WHAT IS BEING ASKED: Write out the entries below as a numbered list, dropping the blank lines.

┄┄┄┄┄┄┄┄┄┄┄┄┄┄┄┄┄┄┄┄

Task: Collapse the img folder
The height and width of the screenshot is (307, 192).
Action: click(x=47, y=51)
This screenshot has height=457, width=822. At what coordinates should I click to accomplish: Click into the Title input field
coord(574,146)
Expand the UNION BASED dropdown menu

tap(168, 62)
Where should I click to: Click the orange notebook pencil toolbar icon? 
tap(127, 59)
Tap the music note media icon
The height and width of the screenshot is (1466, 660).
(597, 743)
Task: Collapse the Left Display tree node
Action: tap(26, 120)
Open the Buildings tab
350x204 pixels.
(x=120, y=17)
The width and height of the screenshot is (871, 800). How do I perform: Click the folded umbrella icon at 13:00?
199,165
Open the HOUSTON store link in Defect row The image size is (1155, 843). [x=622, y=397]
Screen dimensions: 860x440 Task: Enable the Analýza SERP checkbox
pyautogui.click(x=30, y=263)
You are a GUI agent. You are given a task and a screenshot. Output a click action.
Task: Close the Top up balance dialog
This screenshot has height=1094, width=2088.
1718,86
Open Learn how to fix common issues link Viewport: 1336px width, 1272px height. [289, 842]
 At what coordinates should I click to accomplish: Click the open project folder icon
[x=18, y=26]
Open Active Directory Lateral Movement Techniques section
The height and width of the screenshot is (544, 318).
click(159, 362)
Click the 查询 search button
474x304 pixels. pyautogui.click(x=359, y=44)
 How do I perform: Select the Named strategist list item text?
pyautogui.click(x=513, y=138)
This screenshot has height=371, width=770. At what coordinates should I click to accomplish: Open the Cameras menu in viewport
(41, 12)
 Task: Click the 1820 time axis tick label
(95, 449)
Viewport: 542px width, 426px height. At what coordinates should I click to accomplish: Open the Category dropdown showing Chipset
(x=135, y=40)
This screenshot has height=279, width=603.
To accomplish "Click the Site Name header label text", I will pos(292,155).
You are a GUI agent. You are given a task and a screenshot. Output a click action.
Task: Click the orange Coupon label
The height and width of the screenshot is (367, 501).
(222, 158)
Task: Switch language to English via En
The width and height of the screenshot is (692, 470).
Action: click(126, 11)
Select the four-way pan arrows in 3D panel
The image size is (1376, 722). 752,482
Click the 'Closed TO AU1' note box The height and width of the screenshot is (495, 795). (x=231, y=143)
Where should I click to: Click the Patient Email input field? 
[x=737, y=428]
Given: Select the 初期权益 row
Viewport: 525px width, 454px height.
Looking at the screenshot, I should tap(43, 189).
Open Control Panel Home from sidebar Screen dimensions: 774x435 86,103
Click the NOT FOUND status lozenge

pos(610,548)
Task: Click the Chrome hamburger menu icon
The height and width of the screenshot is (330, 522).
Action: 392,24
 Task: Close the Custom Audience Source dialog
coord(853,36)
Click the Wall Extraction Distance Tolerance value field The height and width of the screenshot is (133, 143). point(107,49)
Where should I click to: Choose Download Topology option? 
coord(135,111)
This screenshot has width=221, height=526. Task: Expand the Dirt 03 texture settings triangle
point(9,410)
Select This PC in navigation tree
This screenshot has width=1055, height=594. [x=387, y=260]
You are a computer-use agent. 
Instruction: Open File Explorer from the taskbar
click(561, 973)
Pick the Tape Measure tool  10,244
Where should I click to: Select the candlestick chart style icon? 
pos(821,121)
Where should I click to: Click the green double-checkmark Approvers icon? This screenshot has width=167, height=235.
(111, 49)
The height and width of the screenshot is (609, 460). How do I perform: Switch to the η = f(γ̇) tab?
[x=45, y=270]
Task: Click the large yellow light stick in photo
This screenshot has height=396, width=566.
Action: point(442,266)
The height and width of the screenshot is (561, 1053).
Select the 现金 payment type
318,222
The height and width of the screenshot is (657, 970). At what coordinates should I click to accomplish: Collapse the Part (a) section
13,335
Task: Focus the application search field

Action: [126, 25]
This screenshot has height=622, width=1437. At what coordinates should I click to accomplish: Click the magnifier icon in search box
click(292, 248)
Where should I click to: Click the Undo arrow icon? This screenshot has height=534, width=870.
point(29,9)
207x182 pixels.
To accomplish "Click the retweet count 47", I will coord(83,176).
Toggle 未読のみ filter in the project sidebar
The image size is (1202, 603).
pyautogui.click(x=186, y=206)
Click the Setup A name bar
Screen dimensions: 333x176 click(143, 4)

┄┄┄┄┄┄┄┄┄┄┄┄┄┄┄┄┄┄┄┄

TASK OUTPUT:
1. Task: Collapse the img folder
2. The height and width of the screenshot is (307, 192).
3. Action: click(x=47, y=51)
4. This screenshot has height=457, width=822. At what coordinates should I click to accomplish: Click into the Title input field
5. coord(574,146)
6. Expand the UNION BASED dropdown menu
7. tap(168, 62)
8. Where should I click to: Click the orange notebook pencil toolbar icon? 
9. tap(127, 59)
10. Tap the music note media icon
11. The height and width of the screenshot is (1466, 660).
12. (597, 743)
13. Task: Collapse the Left Display tree node
14. Action: tap(26, 120)
15. Open the Buildings tab
16. 350x204 pixels.
17. (x=120, y=17)
18. The width and height of the screenshot is (871, 800). How do I perform: Click the folded umbrella icon at 13:00?
19. 199,165
20. Open the HOUSTON store link in Defect row The image size is (1155, 843). [x=622, y=397]
21. Screen dimensions: 860x440 Task: Enable the Analýza SERP checkbox
22. pyautogui.click(x=30, y=263)
23. You are a GUI agent. You are given a task and a screenshot. Output a click action.
24. Task: Close the Top up balance dialog
25. This screenshot has height=1094, width=2088.
26. 1718,86
27. Open Learn how to fix common issues link Viewport: 1336px width, 1272px height. [289, 842]
28.  At what coordinates should I click to accomplish: Click the open project folder icon
29. [x=18, y=26]
30. Open Active Directory Lateral Movement Techniques section
31. The height and width of the screenshot is (544, 318).
32. click(159, 362)
33. Click the 查询 search button
34. 474x304 pixels. pyautogui.click(x=359, y=44)
35.  How do I perform: Select the Named strategist list item text?
36. pyautogui.click(x=513, y=138)
37. This screenshot has height=371, width=770. At what coordinates should I click to accomplish: Open the Cameras menu in viewport
38. (41, 12)
39.  Task: Click the 1820 time axis tick label
40. (95, 449)
41. Viewport: 542px width, 426px height. At what coordinates should I click to accomplish: Open the Category dropdown showing Chipset
42. (x=135, y=40)
43. This screenshot has height=279, width=603.
44. To accomplish "Click the Site Name header label text", I will pos(292,155).
45. You are a GUI agent. You are given a task and a screenshot. Output a click action.
46. Task: Click the orange Coupon label
47. The height and width of the screenshot is (367, 501).
48. (222, 158)
49. Task: Switch language to English via En
50. The width and height of the screenshot is (692, 470).
51. Action: click(126, 11)
52. Select the four-way pan arrows in 3D panel
53. The image size is (1376, 722). 752,482
54. Click the 'Closed TO AU1' note box The height and width of the screenshot is (495, 795). (x=231, y=143)
55. Where should I click to: Click the Patient Email input field? 
56. [x=737, y=428]
57. Given: Select the 初期权益 row
58. Viewport: 525px width, 454px height.
59. Looking at the screenshot, I should tap(43, 189).
60. Open Control Panel Home from sidebar Screen dimensions: 774x435 86,103
61. Click the NOT FOUND status lozenge
62. pos(610,548)
63. Task: Click the Chrome hamburger menu icon
64. The height and width of the screenshot is (330, 522).
65. Action: 392,24
66.  Task: Close the Custom Audience Source dialog
67. coord(853,36)
68. Click the Wall Extraction Distance Tolerance value field The height and width of the screenshot is (133, 143). point(107,49)
69. Where should I click to: Choose Download Topology option? 
70. coord(135,111)
71. This screenshot has width=221, height=526. Task: Expand the Dirt 03 texture settings triangle
72. point(9,410)
73. Select This PC in navigation tree
74. This screenshot has width=1055, height=594. [x=387, y=260]
75. You are a computer-use agent. 
76. Instruction: Open File Explorer from the taskbar
77. click(561, 973)
78. Pick the Tape Measure tool  10,244
79. Where should I click to: Select the candlestick chart style icon? 
80. pos(821,121)
81. Where should I click to: Click the green double-checkmark Approvers icon? This screenshot has width=167, height=235.
82. (111, 49)
83. The height and width of the screenshot is (609, 460). How do I perform: Switch to the η = f(γ̇) tab?
84. [x=45, y=270]
85. Task: Click the large yellow light stick in photo
86. This screenshot has height=396, width=566.
87. Action: point(442,266)
88. The height and width of the screenshot is (561, 1053).
89. Select the 现金 payment type
90. 318,222
91. The height and width of the screenshot is (657, 970). At what coordinates should I click to accomplish: Collapse the Part (a) section
92. 13,335
93. Task: Focus the application search field
94. Action: [126, 25]
95. This screenshot has height=622, width=1437. At what coordinates should I click to accomplish: Click the magnifier icon in search box
96. click(292, 248)
97. Where should I click to: Click the Undo arrow icon? This screenshot has height=534, width=870.
98. point(29,9)
99. 207x182 pixels.
100. To accomplish "Click the retweet count 47", I will coord(83,176).
101. Toggle 未読のみ filter in the project sidebar
102. The image size is (1202, 603).
103. pyautogui.click(x=186, y=206)
104. Click the Setup A name bar
105. Screen dimensions: 333x176 click(143, 4)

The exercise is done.